Kutipan Bacaan:
Berdasarkan nilai kualitatif dan nilai kuantitatif yang diperoleh masing-masing pulau, maka besaran kegiatan pariwisata yang telah dikembangkan di setiap pulau, dapat dinilai secara jelas khususnya dikaitkan dengan ambang batas yang diperkenankan sesuai tuntutan karakteristik lingkungan pulau wisata. Begitu pula kesesuaian dan ketidaksesuaian dari pola pengelolaan lingkungan yang telah dilakukan pada masing-masing ketiga pulau wisata tersebut, baik menurut ketujuh aspek pengelolaan maupun terperinci menurut variabel pengelolaan lingkungan. Dari hasil identifikasi atas ketidaksesuaian dan kesesuaian pengelolaan lingkungan pulau-pulau tersebut, dapat diketahui bagaimana seharusnya pengelolaan lingkungan pulau wisata dilakukan, sesuai dengan tuntutan karakteristik lingkungan pulau wisata. Selain itu, bertolak dari kondisi masing-masing pulau untuk setiap variabel, dibandingkan dengan kondisi yang seharusnya, dapat dikemukakan saran-saran perbaikan pengelolaan lingkungan, baik pengelolaan lingkungan kawasan taman nasionai laut secara umum, begitu pula pengelolaan lingkungan masing-masing pulau.
Sesuai hasil penilaian dengan tata cara dikemukakan di atas, maka terhadap ketiga pertanyaan penelitian dikemukakan sebelumnya, dapat ditarik kesimpulan secara ringkas sebagai berikut:
1. Besaran kegiatan pariwisata yang telah dikembangkan pada pulau-pulau wisata. Dari segi intensitas bangunan dan kemampuan suplai air tanah dangkal setempat, pengembangan pariwisata di Pulau-pulau Putri, Petondan Barat dan Macan Besar sudah mencapai Batas maksimum daya dukung lingkungan, walaupun dari segi kepadatan wisatawan masih relatif rendah. OIeh karena itu, peningkatan jumlah wisatawan masih dimungkinkan, namun harus didukung oleh suplai air bersih dari sumber lain;
2. Pola pengelolaan lingkungan pulau-pulau wisata di kawasan TNL Kepulauan Seribu.
Dari penilaian terhadap ke 92 variabel pengelolaan lingkungan pulau wisata, diperoleh kesimpulan bahwa nilai pengelolaan lingkungan PuIau Putri memperoleh kategori Sedang dengan nilai rata-rata 3,62, dan Pulau Petondan Barat memperoleh kategori Sedang dengan nilai rata-rata 3,40, sedangkan Pulau Macan Besar memperoleh kategori Buruk dengan nilai rata-rata 2,46.

Bagian Data:
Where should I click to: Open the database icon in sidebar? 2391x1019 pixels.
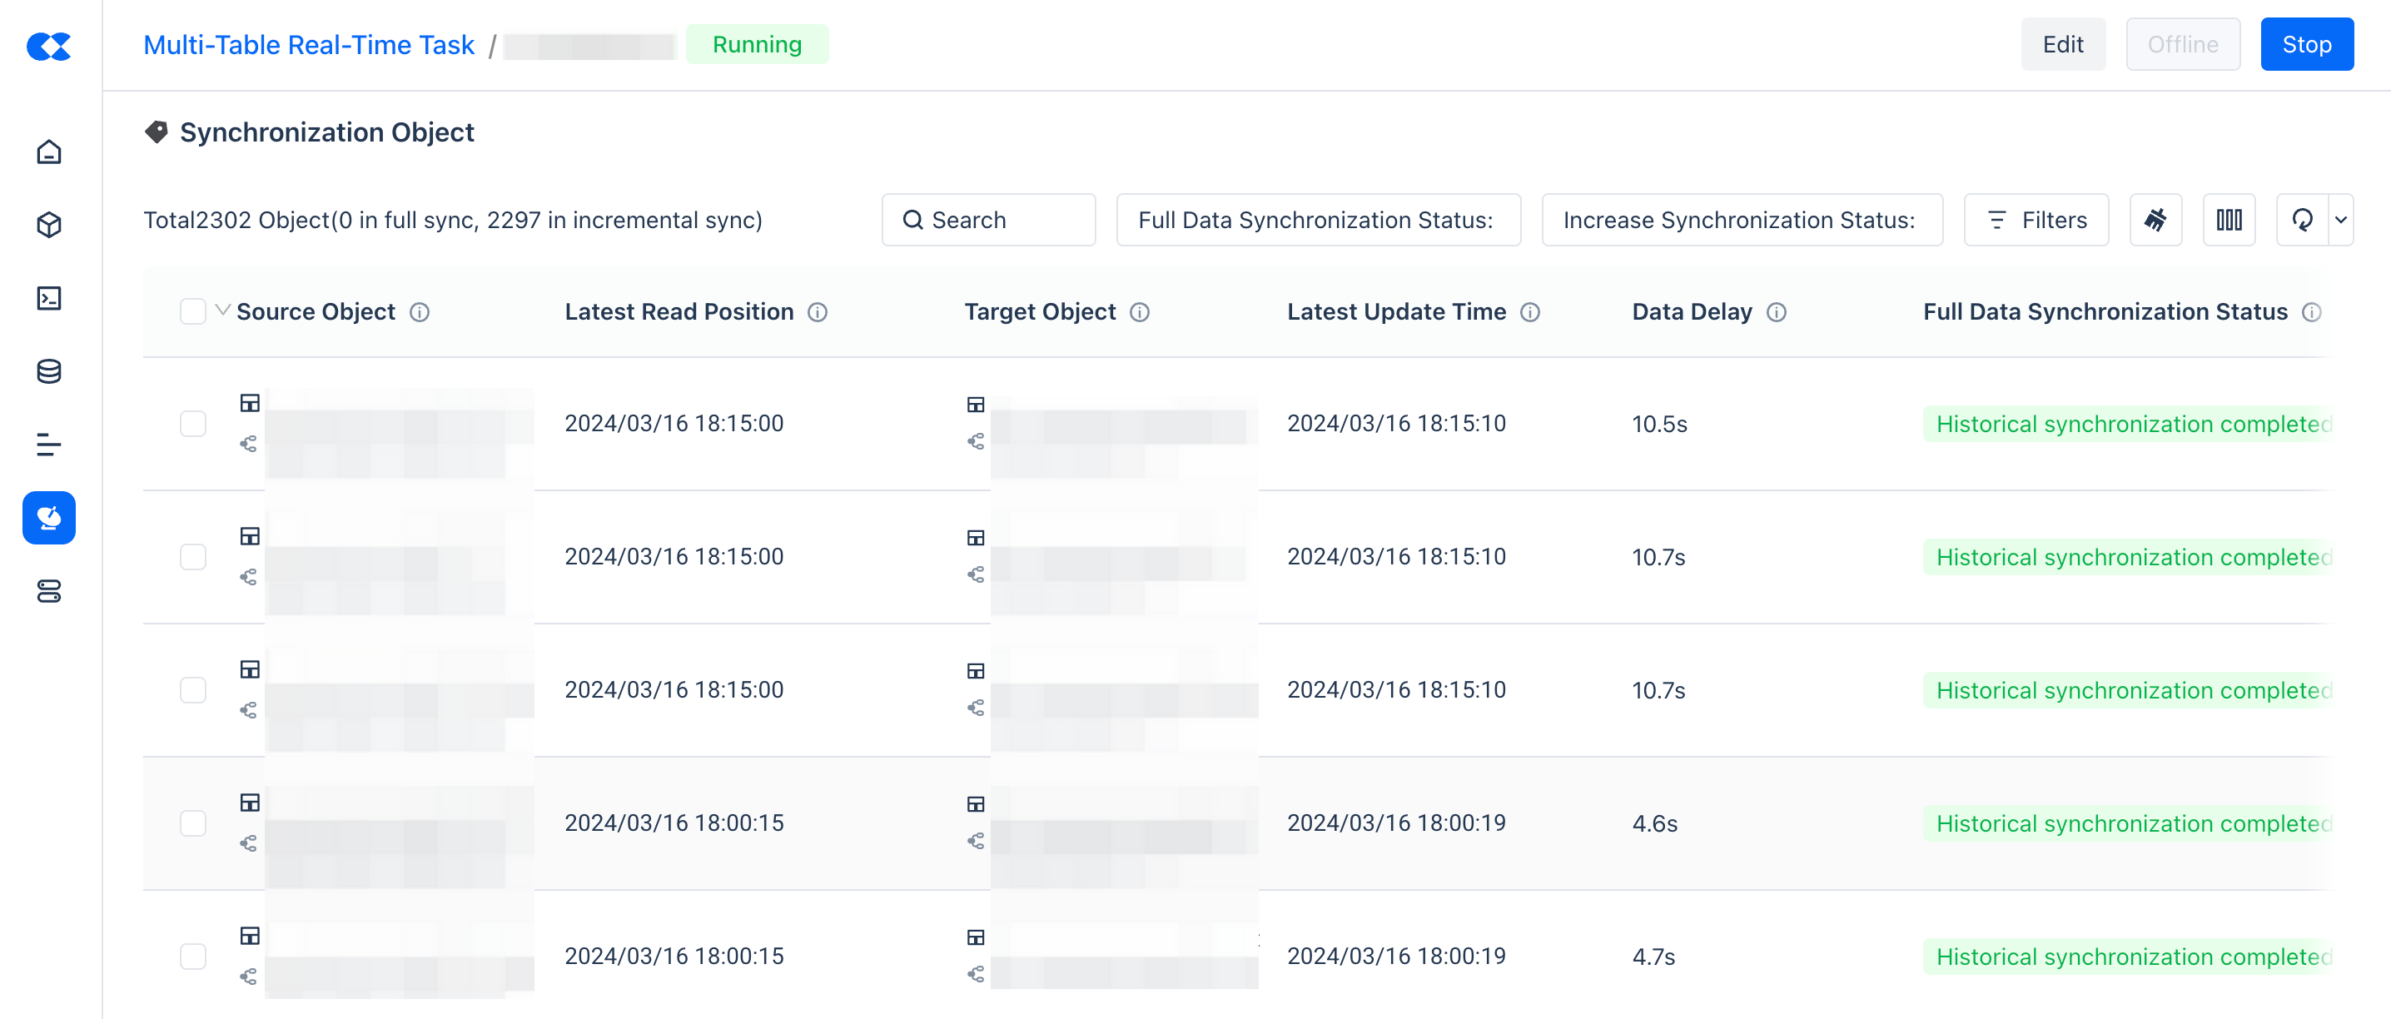[x=49, y=371]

Tujuan Latihan:
Sebutkan semua pulau wisata yang dinilai pengelolaan lingkungannya dalam kutipan bacaan, lengkap dengan nilai rata-rata masing-masing. Data ini tidak ada hubungannya dengan kutipan bacaan.

Jawaban Latihan:
- Pulau Putri: 3,62
- Pulau Petondan Barat: 3,40
- Pulau Macan Besar: 2,46